HUYGENS: De la cause de la pesanteur (305-312); Démonstration de l’equilibre de la balance (313-316); De potentiis fila funesque trahentibus (317-319); Nouvelle force mouvante par le moyen de la poudre a canon & de l’air (320-321); Constructio loci ad Hyperbolam per Asymptotos (322-325); Demonstratio regula de maximis et minimis (326-330); Regula ad inveniendas Tangentes curvarum (330-335); Construction d’un problème d’Optique (336)

PICARD: De la pratique des grands Cadrans par le calcul (341-365); De mensuris (366-368); Mésures prises sur les originaux, & comparés avec le pied du Chastelet de Paris (368-370); De mensura liquidorum & aridorum (370-374); Fragments de Dioptrique (375-412)

AUZOUT: Du micromètre (413-422)

MARIOTTE: Règles pour les jets d’eau, & de la depense qui se fait par différens ajustages, selon les diverses élévations des reservoirs (508-516)

RØMER: De crassitie & viribus tuborum in aqua-ductibus secundum diversae fontium altitudines, diversaequae tuborum diametros (516-517); Experimenta circa altitudines & amplitudeines projectionis corporum gravium, institute cum argento vivo (517-518).

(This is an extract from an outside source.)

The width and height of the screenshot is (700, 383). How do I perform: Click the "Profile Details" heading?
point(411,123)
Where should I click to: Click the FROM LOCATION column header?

Folio (365 x 240 mm), pp. [viii, last leaf blank], 518, [2, colophon], with numerous woodcut diagrams and illustrations in text. Contemporary mottled calf with the arms of Louis XIV in the centre of each cover (Olivier 2494, fer 10), and with his monogram in each spine compartment, hinges with some wear and top capital chipped, an entirely unrestored copy in its original state.